Copy the records below line for line, keeping every character and space unchanged.

> Dataset
-=-=-

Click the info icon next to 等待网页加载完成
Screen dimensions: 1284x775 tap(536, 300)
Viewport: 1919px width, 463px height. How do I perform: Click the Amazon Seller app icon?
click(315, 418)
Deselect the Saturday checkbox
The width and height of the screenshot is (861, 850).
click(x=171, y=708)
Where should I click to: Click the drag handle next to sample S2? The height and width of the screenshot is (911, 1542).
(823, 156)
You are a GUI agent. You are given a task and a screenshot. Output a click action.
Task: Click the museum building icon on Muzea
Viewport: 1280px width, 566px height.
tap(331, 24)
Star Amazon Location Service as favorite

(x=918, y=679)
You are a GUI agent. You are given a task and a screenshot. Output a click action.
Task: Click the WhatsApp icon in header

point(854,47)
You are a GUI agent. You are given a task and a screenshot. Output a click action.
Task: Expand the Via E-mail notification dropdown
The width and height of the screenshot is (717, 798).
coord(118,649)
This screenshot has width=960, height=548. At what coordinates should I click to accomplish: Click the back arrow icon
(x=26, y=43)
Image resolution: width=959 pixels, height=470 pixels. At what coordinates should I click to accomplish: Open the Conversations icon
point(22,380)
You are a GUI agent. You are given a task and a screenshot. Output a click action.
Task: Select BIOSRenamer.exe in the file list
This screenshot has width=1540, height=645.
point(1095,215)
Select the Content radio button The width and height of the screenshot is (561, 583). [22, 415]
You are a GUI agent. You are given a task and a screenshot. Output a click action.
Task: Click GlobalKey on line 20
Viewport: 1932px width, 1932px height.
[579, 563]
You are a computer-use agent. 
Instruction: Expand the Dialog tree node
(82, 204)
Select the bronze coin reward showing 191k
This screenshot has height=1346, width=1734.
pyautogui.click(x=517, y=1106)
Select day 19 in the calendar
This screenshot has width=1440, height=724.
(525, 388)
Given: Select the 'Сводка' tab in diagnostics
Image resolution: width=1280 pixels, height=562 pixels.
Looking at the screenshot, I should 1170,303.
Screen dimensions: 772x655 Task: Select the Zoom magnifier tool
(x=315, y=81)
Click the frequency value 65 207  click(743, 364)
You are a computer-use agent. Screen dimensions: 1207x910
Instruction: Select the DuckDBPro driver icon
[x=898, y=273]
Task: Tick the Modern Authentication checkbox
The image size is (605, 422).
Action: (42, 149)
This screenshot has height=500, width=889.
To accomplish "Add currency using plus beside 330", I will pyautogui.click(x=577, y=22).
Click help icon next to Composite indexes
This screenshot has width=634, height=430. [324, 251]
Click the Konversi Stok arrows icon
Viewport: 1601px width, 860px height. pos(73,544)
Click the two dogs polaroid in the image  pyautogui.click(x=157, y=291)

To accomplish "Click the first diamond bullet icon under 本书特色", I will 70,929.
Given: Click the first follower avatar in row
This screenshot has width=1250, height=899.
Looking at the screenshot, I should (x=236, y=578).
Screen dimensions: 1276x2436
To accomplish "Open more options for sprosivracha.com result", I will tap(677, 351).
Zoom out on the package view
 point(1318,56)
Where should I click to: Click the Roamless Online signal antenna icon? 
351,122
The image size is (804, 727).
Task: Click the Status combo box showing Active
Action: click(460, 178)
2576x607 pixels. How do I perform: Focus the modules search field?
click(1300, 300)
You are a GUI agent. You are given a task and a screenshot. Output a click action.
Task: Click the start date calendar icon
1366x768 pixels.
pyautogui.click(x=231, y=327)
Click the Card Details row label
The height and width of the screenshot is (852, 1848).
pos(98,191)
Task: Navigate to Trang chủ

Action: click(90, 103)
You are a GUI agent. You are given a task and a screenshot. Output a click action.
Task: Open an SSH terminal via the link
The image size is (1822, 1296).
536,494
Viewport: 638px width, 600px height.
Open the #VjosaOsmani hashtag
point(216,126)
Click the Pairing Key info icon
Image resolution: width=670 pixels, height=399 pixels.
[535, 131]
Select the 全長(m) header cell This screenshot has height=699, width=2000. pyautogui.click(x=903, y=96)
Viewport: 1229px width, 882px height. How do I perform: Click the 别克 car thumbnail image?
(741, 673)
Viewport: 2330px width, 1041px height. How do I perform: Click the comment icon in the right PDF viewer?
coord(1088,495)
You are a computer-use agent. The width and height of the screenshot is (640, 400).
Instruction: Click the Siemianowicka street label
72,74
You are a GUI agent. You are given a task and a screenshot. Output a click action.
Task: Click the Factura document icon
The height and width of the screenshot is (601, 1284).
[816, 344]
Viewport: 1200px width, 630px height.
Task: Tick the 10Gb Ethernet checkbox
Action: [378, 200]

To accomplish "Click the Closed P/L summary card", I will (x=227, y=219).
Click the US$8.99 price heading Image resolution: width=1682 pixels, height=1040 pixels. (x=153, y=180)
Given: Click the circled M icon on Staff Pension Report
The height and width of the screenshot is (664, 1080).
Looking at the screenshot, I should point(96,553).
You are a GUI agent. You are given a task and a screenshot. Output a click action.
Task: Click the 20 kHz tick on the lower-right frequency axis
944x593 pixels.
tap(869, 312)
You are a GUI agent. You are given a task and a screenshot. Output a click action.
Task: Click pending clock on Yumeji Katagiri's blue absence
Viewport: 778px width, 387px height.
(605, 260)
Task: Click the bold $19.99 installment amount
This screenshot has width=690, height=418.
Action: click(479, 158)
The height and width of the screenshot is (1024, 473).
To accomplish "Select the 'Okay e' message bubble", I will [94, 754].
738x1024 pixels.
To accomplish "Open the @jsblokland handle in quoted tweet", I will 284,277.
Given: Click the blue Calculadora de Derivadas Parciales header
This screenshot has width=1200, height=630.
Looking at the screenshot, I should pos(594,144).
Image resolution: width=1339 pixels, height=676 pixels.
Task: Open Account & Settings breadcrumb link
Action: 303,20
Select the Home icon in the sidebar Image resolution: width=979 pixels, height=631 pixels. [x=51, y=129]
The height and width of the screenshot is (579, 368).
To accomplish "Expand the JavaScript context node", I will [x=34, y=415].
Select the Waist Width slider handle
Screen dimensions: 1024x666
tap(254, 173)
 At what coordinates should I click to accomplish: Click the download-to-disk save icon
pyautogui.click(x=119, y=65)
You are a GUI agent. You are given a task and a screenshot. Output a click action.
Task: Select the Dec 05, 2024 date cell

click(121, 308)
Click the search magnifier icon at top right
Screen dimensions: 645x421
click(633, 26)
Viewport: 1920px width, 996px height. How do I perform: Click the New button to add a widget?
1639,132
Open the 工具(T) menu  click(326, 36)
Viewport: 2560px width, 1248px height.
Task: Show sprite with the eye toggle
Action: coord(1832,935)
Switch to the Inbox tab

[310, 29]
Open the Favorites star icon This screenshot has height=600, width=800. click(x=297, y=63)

-=-=-

> Exercise response
Click the info icon next to 等待网页加载完成
Screen dimensions: 1284x775 tap(536, 300)
Viewport: 1919px width, 463px height. How do I perform: Click the Amazon Seller app icon?
click(315, 418)
Deselect the Saturday checkbox
The width and height of the screenshot is (861, 850).
click(x=171, y=708)
Where should I click to: Click the drag handle next to sample S2? The height and width of the screenshot is (911, 1542).
(823, 156)
You are a GUI agent. You are given a task and a screenshot. Output a click action.
Task: Click the museum building icon on Muzea
Viewport: 1280px width, 566px height.
tap(331, 24)
Star Amazon Location Service as favorite

(x=918, y=679)
You are a GUI agent. You are given a task and a screenshot. Output a click action.
Task: Click the WhatsApp icon in header

point(854,47)
You are a GUI agent. You are given a task and a screenshot. Output a click action.
Task: Expand the Via E-mail notification dropdown
The width and height of the screenshot is (717, 798).
coord(118,649)
This screenshot has width=960, height=548. At what coordinates should I click to accomplish: Click the back arrow icon
(x=26, y=43)
Image resolution: width=959 pixels, height=470 pixels. At what coordinates should I click to accomplish: Open the Conversations icon
point(22,380)
You are a GUI agent. You are given a task and a screenshot. Output a click action.
Task: Select BIOSRenamer.exe in the file list
This screenshot has width=1540, height=645.
point(1095,215)
Select the Content radio button The width and height of the screenshot is (561, 583). [22, 415]
You are a GUI agent. You are given a task and a screenshot. Output a click action.
Task: Click GlobalKey on line 20
Viewport: 1932px width, 1932px height.
[579, 563]
You are a computer-use agent. 
Instruction: Expand the Dialog tree node
(82, 204)
Select the bronze coin reward showing 191k
This screenshot has height=1346, width=1734.
pyautogui.click(x=517, y=1106)
Select day 19 in the calendar
This screenshot has width=1440, height=724.
(525, 388)
Given: Select the 'Сводка' tab in diagnostics
Image resolution: width=1280 pixels, height=562 pixels.
Looking at the screenshot, I should 1170,303.
Screen dimensions: 772x655 Task: Select the Zoom magnifier tool
(x=315, y=81)
Click the frequency value 65 207  click(743, 364)
You are a computer-use agent. Screen dimensions: 1207x910
Instruction: Select the DuckDBPro driver icon
[x=898, y=273]
Task: Tick the Modern Authentication checkbox
The image size is (605, 422).
Action: (42, 149)
This screenshot has height=500, width=889.
To accomplish "Add currency using plus beside 330", I will pyautogui.click(x=577, y=22).
Click help icon next to Composite indexes
This screenshot has width=634, height=430. [324, 251]
Click the Konversi Stok arrows icon
Viewport: 1601px width, 860px height. pos(73,544)
Click the two dogs polaroid in the image  pyautogui.click(x=157, y=291)

To accomplish "Click the first diamond bullet icon under 本书特色", I will 70,929.
Given: Click the first follower avatar in row
This screenshot has width=1250, height=899.
Looking at the screenshot, I should (x=236, y=578).
Screen dimensions: 1276x2436
To accomplish "Open more options for sprosivracha.com result", I will tap(677, 351).
Zoom out on the package view
 point(1318,56)
Where should I click to: Click the Roamless Online signal antenna icon? 
351,122
The image size is (804, 727).
Task: Click the Status combo box showing Active
Action: click(460, 178)
2576x607 pixels. How do I perform: Focus the modules search field?
click(1300, 300)
You are a GUI agent. You are given a task and a screenshot. Output a click action.
Task: Click the start date calendar icon
1366x768 pixels.
pyautogui.click(x=231, y=327)
Click the Card Details row label
The height and width of the screenshot is (852, 1848).
pos(98,191)
Task: Navigate to Trang chủ

Action: click(90, 103)
You are a GUI agent. You are given a task and a screenshot. Output a click action.
Task: Open an SSH terminal via the link
The image size is (1822, 1296).
536,494
Viewport: 638px width, 600px height.
Open the #VjosaOsmani hashtag
point(216,126)
Click the Pairing Key info icon
Image resolution: width=670 pixels, height=399 pixels.
[535, 131]
Select the 全長(m) header cell This screenshot has height=699, width=2000. pyautogui.click(x=903, y=96)
Viewport: 1229px width, 882px height. How do I perform: Click the 别克 car thumbnail image?
(741, 673)
Viewport: 2330px width, 1041px height. How do I perform: Click the comment icon in the right PDF viewer?
coord(1088,495)
You are a computer-use agent. The width and height of the screenshot is (640, 400).
Instruction: Click the Siemianowicka street label
72,74
You are a GUI agent. You are given a task and a screenshot. Output a click action.
Task: Click the Factura document icon
The height and width of the screenshot is (601, 1284).
[816, 344]
Viewport: 1200px width, 630px height.
Task: Tick the 10Gb Ethernet checkbox
Action: [378, 200]

To accomplish "Click the Closed P/L summary card", I will (x=227, y=219).
Click the US$8.99 price heading Image resolution: width=1682 pixels, height=1040 pixels. (x=153, y=180)
Given: Click the circled M icon on Staff Pension Report
The height and width of the screenshot is (664, 1080).
Looking at the screenshot, I should point(96,553).
You are a GUI agent. You are given a task and a screenshot. Output a click action.
Task: Click the 20 kHz tick on the lower-right frequency axis
944x593 pixels.
tap(869, 312)
You are a GUI agent. You are given a task and a screenshot. Output a click action.
Task: Click pending clock on Yumeji Katagiri's blue absence
Viewport: 778px width, 387px height.
(605, 260)
Task: Click the bold $19.99 installment amount
This screenshot has width=690, height=418.
Action: click(479, 158)
The height and width of the screenshot is (1024, 473).
To accomplish "Select the 'Okay e' message bubble", I will [94, 754].
738x1024 pixels.
To accomplish "Open the @jsblokland handle in quoted tweet", I will 284,277.
Given: Click the blue Calculadora de Derivadas Parciales header
This screenshot has width=1200, height=630.
Looking at the screenshot, I should pos(594,144).
Image resolution: width=1339 pixels, height=676 pixels.
Task: Open Account & Settings breadcrumb link
Action: 303,20
Select the Home icon in the sidebar Image resolution: width=979 pixels, height=631 pixels. [x=51, y=129]
The height and width of the screenshot is (579, 368).
To accomplish "Expand the JavaScript context node", I will [x=34, y=415].
Select the Waist Width slider handle
Screen dimensions: 1024x666
tap(254, 173)
 At what coordinates should I click to accomplish: Click the download-to-disk save icon
pyautogui.click(x=119, y=65)
You are a GUI agent. You are given a task and a screenshot. Output a click action.
Task: Select the Dec 05, 2024 date cell

click(121, 308)
Click the search magnifier icon at top right
Screen dimensions: 645x421
click(633, 26)
Viewport: 1920px width, 996px height. How do I perform: Click the New button to add a widget?
1639,132
Open the 工具(T) menu  click(326, 36)
Viewport: 2560px width, 1248px height.
Task: Show sprite with the eye toggle
Action: coord(1832,935)
Switch to the Inbox tab

[310, 29]
Open the Favorites star icon This screenshot has height=600, width=800. click(x=297, y=63)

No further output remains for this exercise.